Na stronie galerii można przeczytać, że wystawa obejmie portrety wykonane przez McCartneya jego prywatnym aparatem fotograficznym na film 35 mm w okresie od grudnia 1963 r. do lutego 1964 r., kiedy to zespół The Beatles stawał się już światowym fenomenem i po raz pierwszy wyruszył na podbój USA.
"Te nigdy wcześniej niepublikowane obrazy przedstawiają wyjątkowe, osobiste spojrzenie na to, jak to było być Beatle na początku Beatlemanii – od grania koncertów na scenach Liverpoolu po występy przed 73 milionami Amerykanów w The Ed Sullivan.
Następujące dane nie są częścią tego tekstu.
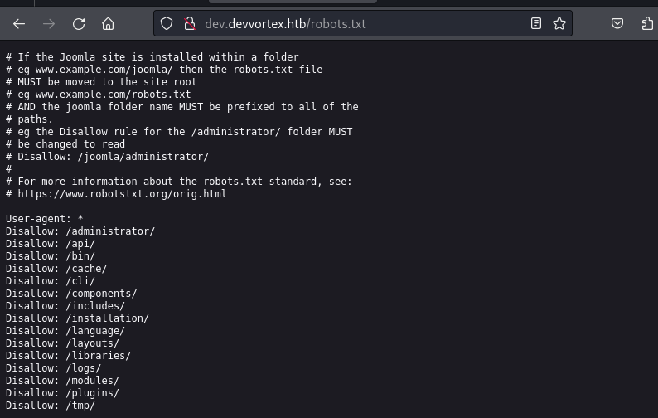This screenshot has height=418, width=658.
Task: Click the /joomla/administrator/ comment text
Action: (143, 157)
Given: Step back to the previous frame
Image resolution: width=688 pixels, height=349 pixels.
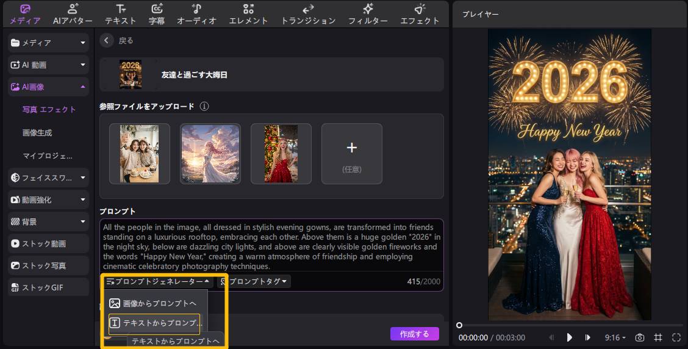Looking at the screenshot, I should (552, 337).
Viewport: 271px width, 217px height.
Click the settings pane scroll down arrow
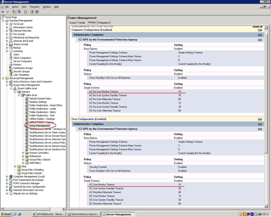coord(266,206)
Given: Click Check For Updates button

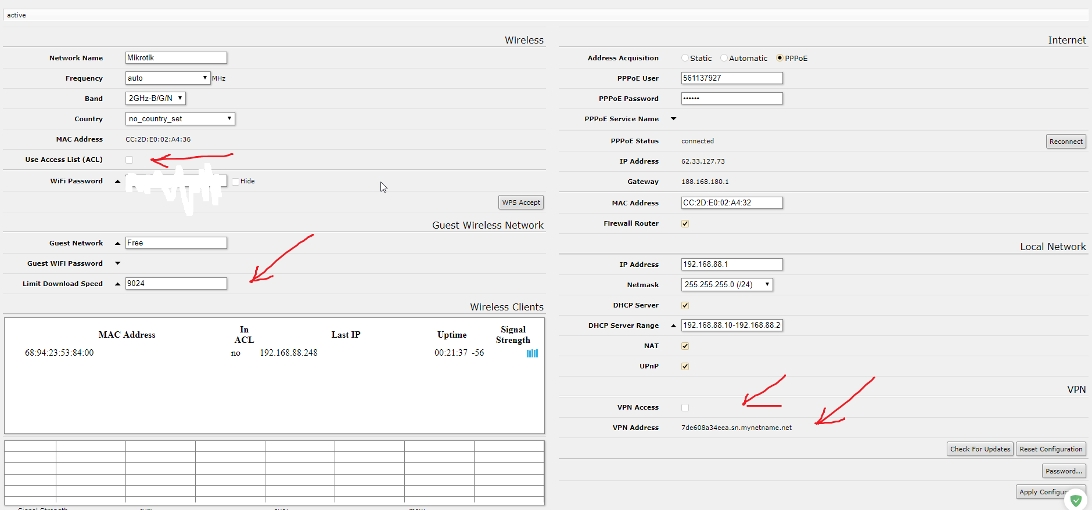Looking at the screenshot, I should click(x=980, y=449).
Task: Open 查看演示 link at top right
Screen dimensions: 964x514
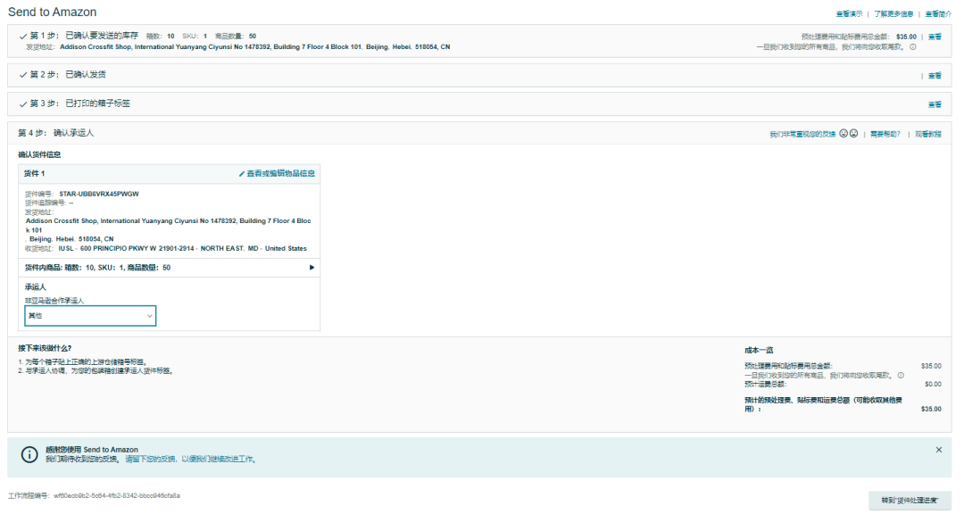Action: coord(849,14)
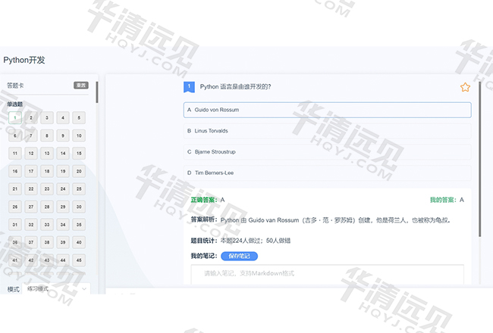Choose option A Guido von Rossum
The width and height of the screenshot is (493, 333).
[327, 110]
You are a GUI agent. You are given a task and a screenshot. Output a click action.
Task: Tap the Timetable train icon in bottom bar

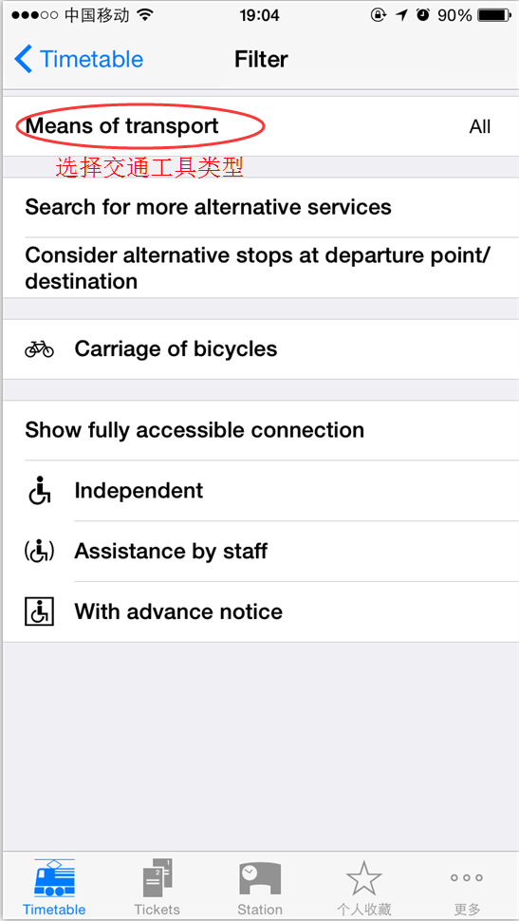tap(54, 878)
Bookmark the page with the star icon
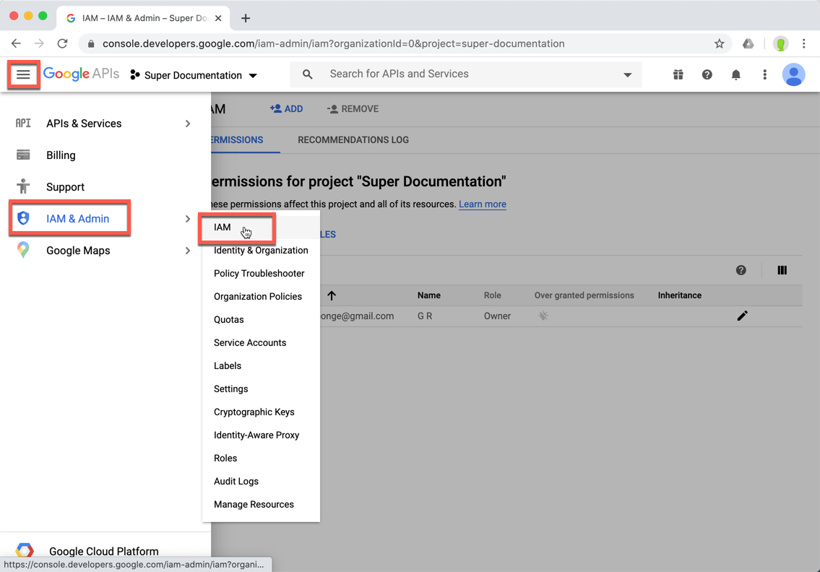The height and width of the screenshot is (572, 820). click(720, 43)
W czasach, gdy na grupę skierowanych było tak wiele obiektywów, to właśnie aparat Paula McCartneya opowiada najprawdziwszą historię zespołu tworzącego historię kultury".

Bilety na te wystawę będą kosztować od 22 do 24,5 funtów.
Z otwarciem ekspozycji zbiegnie się wydanie 336-stronicowego albumu w formacie 245 x 285 mm z wyborem 275 zdjęć wykonanych przez McCartneya, zatytułowanego: "1964: Eyes of the Storm" (premierę zapowiedziano na 13 czerwca).
Z opisu książki wynika, że 78-letni muzyk dopiero w 2020 roku odnalazł w swoim archiwum ok. 1 000 fotografii, które wcześniej uznawał za zaginione. Wyborowi zdjęć, zrobionych w Liverpoolu, Londynie, Paryżu, Nowym Jorku, Waszyngtonie i Miami, towarzyszyć mają refleksje eks-Beatlesa.
Album kosztuje 60 funtów i można go już zamawiać w przedsprzedaży – w internetowym sklepie National Portrait Gallery.
Remontowana od 2020 roku galeria ma zostać ponownie otwarta dla zwiedzających 22 czerwca tego roku.